In the next sequence we are introduced to Nikki’s and Leo’s families and friends. On Nikki’s side we have her parents Sal and Dora, as well as her grandma, Franca, a woman whose accent seamlessly slips between Italian and Russian (to give an idea of the uncanny feeling in this film). Leo’s family includes his parents, Vince and Amalia, and his grandpa, Carlo. Each family also sports a token Indian employee that, you guessed it, fall in love by the end and have no bearing on the plot other than making wildly racist and overtly sexual comments at not only one another, but unsuspecting customers. A diversity win if you ask me! The fathers are constantly fighting and sabotaging each other, even going so far as to spike the pizzas with marijuana, which leads to an extremely horny dance scene between an old woman and one of the Indian employees, Jogi, as well as Leo getting blatantly sexually harassed by a police officer.

The romantic subplot of the movie involves the grandparents of each family, Carlo and Franca. Now, the directors want the audience to be absolutely positive that these grandparents are banging and make sure to make the viewers as uncomfortable as humanly possible with badly timed sex jokes and over-the-top porn moans, all served with a hearty dose of Starbucks product placement.

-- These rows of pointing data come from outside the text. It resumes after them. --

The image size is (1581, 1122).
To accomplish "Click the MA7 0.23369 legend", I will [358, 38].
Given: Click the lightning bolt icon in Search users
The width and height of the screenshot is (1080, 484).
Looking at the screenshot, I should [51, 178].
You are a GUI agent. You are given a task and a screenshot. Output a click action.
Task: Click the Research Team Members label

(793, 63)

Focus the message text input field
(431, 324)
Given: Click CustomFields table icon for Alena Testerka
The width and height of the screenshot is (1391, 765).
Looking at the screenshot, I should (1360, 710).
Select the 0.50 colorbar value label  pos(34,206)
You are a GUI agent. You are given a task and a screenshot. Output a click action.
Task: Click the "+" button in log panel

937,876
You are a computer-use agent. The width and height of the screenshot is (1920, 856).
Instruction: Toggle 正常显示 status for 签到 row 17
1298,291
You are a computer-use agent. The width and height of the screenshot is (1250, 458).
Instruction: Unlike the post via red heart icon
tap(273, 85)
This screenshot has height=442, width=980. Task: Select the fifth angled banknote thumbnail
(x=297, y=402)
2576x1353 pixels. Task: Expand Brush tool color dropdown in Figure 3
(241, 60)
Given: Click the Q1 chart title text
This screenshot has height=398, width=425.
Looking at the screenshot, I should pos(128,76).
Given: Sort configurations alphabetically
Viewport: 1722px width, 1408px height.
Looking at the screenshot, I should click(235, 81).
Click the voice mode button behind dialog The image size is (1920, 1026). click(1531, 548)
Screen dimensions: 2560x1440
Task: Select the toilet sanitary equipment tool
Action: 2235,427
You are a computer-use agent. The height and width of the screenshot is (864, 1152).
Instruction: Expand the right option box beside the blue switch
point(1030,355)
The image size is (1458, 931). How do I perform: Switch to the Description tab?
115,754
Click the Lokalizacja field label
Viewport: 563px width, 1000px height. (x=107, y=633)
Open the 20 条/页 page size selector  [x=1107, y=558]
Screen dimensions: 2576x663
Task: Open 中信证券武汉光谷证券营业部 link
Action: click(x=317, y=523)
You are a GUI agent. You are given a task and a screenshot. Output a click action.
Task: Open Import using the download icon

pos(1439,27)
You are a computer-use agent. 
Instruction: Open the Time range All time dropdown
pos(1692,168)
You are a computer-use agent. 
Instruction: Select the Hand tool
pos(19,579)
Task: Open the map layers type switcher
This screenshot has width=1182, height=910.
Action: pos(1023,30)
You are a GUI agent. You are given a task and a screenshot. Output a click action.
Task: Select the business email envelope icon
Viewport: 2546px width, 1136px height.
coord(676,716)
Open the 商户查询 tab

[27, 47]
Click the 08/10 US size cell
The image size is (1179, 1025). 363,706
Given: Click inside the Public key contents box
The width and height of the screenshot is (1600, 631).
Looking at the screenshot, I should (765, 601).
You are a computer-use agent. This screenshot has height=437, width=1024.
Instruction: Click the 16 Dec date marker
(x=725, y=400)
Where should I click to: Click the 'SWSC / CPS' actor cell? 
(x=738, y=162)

But enough about horny old people, back to Leo and Nikki. Leo tells Nikki she has changed, because she has, those things do tend to happen when you move away and start your own life. Leo then proceeds to force her to rediscover herself by doing all the things they did when they were kids. Nikki begins to find out that maybe she really doesn’t want to become a successful restaurateur and that she just wants to make pizza with Leo. However, the feud between their fathers is just too great and after an explosive dinner between the two families, Nikki and Leo are forced to compete against each other in the same pizza-making competition that tore their fathers apart. During the competition, Nikki and Leo are going head-to-head when Nikki decides to swap her grandma’s secret sauce with Leo’s. Because of the blending of the two families’ specialities, Leo wins the competition and Nikki leaves to go start her restaurant in London. What ensues is a chase(?) scene that would have definitely resulted in every member of both families being arrested by the TSA (but in Canada, this behavior is apparently OK). Leo confesses his love for Nikki and asks her to stay, and even though she could have been fabulously successful in London, she stays with Leo to run a moderately successful pizza place in Little Italy.

Little Italy manages to somehow kill the last semblance of belief in love that we had and proves that sticking a lackluster Italian accent on a subpar movie somehow makes it worse.